▸ **Short task**
Lay out every line of the entries below as a Markdown table with the columns Row and Line, numbering the rows and skipping blank lines.
## begin Material provided
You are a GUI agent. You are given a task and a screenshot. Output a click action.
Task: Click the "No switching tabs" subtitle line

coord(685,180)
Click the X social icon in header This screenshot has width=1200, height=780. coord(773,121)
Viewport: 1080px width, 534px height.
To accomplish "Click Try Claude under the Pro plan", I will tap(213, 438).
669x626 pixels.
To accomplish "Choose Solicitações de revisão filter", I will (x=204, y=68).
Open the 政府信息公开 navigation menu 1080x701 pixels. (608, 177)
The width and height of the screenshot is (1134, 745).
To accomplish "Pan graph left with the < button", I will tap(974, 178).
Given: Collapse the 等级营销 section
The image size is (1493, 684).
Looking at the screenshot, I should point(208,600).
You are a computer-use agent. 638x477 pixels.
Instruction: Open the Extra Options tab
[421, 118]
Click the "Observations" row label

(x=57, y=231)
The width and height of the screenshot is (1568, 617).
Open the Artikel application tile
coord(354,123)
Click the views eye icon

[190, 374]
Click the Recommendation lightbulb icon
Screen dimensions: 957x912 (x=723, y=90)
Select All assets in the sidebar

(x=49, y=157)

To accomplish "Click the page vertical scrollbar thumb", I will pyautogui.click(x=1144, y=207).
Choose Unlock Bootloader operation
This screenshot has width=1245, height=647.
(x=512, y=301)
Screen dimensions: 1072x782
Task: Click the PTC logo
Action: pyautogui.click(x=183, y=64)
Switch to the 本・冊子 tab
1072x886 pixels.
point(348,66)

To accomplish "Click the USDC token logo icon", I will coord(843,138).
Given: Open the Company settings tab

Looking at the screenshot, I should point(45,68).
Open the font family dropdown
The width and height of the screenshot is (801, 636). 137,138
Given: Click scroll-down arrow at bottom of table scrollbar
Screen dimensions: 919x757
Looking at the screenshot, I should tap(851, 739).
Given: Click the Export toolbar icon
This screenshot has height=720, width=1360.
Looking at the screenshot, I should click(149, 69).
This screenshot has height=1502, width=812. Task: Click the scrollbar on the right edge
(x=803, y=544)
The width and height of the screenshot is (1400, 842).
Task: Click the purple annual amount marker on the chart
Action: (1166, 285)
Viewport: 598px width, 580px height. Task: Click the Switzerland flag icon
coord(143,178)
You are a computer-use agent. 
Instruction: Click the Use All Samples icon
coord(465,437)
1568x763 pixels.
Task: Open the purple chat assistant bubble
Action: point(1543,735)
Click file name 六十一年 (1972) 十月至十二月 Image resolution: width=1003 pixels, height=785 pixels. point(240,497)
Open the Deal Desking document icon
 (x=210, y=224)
## end Material provided
▸ **Answer**
| Row | Line |
|---|---|
| 1 | You are a GUI agent. You are given a task and a screenshot. Output a click action. |
| 2 | Task: Click the "No switching tabs" subtitle line |
| 3 | coord(685,180) |
| 4 | Click the X social icon in header This screenshot has width=1200, height=780. coord(773,121) |
| 5 | Viewport: 1080px width, 534px height. |
| 6 | To accomplish "Click Try Claude under the Pro plan", I will tap(213, 438). |
| 7 | 669x626 pixels. |
| 8 | To accomplish "Choose Solicitações de revisão filter", I will (x=204, y=68). |
| 9 | Open the 政府信息公开 navigation menu 1080x701 pixels. (608, 177) |
| 10 | The width and height of the screenshot is (1134, 745). |
| 11 | To accomplish "Pan graph left with the < button", I will tap(974, 178). |
| 12 | Given: Collapse the 等级营销 section |
| 13 | The image size is (1493, 684). |
| 14 | Looking at the screenshot, I should point(208,600). |
| 15 | You are a computer-use agent. 638x477 pixels. |
| 16 | Instruction: Open the Extra Options tab |
| 17 | [421, 118] |
| 18 | Click the "Observations" row label |
| 19 | (x=57, y=231) |
| 20 | The width and height of the screenshot is (1568, 617). |
| 21 | Open the Artikel application tile |
| 22 | coord(354,123) |
| 23 | Click the views eye icon |
| 24 | [190, 374] |
| 25 | Click the Recommendation lightbulb icon |
| 26 | Screen dimensions: 957x912 (x=723, y=90) |
| 27 | Select All assets in the sidebar |
| 28 | (x=49, y=157) |
| 29 | To accomplish "Click the page vertical scrollbar thumb", I will pyautogui.click(x=1144, y=207). |
| 30 | Choose Unlock Bootloader operation |
| 31 | This screenshot has width=1245, height=647. |
| 32 | (x=512, y=301) |
| 33 | Screen dimensions: 1072x782 |
| 34 | Task: Click the PTC logo |
| 35 | Action: pyautogui.click(x=183, y=64) |
| 36 | Switch to the 本・冊子 tab |
| 37 | 1072x886 pixels. |
| 38 | point(348,66) |
| 39 | To accomplish "Click the USDC token logo icon", I will coord(843,138). |
| 40 | Given: Open the Company settings tab |
| 41 | Looking at the screenshot, I should point(45,68). |
| 42 | Open the font family dropdown |
| 43 | The width and height of the screenshot is (801, 636). 137,138 |
| 44 | Given: Click scroll-down arrow at bottom of table scrollbar |
| 45 | Screen dimensions: 919x757 |
| 46 | Looking at the screenshot, I should tap(851, 739). |
| 47 | Given: Click the Export toolbar icon |
| 48 | This screenshot has height=720, width=1360. |
| 49 | Looking at the screenshot, I should click(149, 69). |
| 50 | This screenshot has height=1502, width=812. Task: Click the scrollbar on the right edge |
| 51 | (x=803, y=544) |
| 52 | The width and height of the screenshot is (1400, 842). |
| 53 | Task: Click the purple annual amount marker on the chart |
| 54 | Action: (1166, 285) |
| 55 | Viewport: 598px width, 580px height. Task: Click the Switzerland flag icon |
| 56 | coord(143,178) |
| 57 | You are a computer-use agent.  |
| 58 | Instruction: Click the Use All Samples icon |
| 59 | coord(465,437) |
| 60 | 1568x763 pixels. |
| 61 | Task: Open the purple chat assistant bubble |
| 62 | Action: point(1543,735) |
| 63 | Click file name 六十一年 (1972) 十月至十二月 Image resolution: width=1003 pixels, height=785 pixels. point(240,497) |
| 64 | Open the Deal Desking document icon |
| 65 |  (x=210, y=224) |